# www.seansheep.com/



## janda

www.seansheep.com
Don't think anyone has posted this link yet - sean sheep wool is lovely to use as well!!!!


----------



## Mevbb

Oops.


----------



## Mevbb

Great site. I downloaded some patterns and bookmarked the site. Thanks for sharing. 
http://seansheep.com/bigw/sample-page/


----------



## Windbeam

Nice link, thank you.


----------



## Cate 001

Great resource, thanks!


----------



## Adelaide

thanks so much, it's great- naturally i found a pattern i adored downloaded it and had to post a question on our forum since the instructions weren't clear to me- I know it's my fault and so i'm hoping someone in our community will take pity on me and offer some guidance. Having said that, thanks again for offering me the site,regards, adelaide


----------



## MacRae

Thanks for sharing. Looks like they have a really simple (famous last words) cowl that I downloaded. It would make a nice Christmas gift for my son's girlfriend. Lots of other great patterns too.


----------



## Ronie

what a great site... I saw a coat that would be so much fun to make and on US10.5 size needles it looks like it would knit up fast too..


----------



## tricilicious

Lovely site.

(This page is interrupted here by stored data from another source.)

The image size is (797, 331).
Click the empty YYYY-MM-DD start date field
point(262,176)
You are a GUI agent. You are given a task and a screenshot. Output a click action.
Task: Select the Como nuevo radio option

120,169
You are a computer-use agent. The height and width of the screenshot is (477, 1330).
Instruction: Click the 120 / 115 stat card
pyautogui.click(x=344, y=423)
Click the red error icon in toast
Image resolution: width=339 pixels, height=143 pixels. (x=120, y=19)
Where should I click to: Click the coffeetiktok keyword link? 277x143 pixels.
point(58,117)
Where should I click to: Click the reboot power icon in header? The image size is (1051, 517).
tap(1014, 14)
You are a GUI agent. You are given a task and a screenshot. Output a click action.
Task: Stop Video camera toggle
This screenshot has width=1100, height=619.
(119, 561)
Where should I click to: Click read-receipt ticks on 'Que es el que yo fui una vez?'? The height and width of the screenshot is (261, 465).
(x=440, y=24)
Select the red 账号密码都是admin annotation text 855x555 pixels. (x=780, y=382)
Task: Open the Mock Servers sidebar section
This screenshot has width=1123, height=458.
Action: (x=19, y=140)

Thanks


----------



## Clarebear

Ronie said:


> what a great site... I saw a coat that would be so much fun to make and on US10.5 size needles it looks like it would knit up fast too..


Is that the smocked jacket?? I just fell in love with it but it won't be big enough for me


----------



## pansywhite

My favourite yarns from Sean Sheep are the Little Grins and Rockbank, they both knit up beautifully.


----------



## Ronie

I think it was the Purple coat... I can't wait to have a hour or two to look through all the cool patterns I saw.


----------



## Evelien 37

Don't know how many times I have tried


----------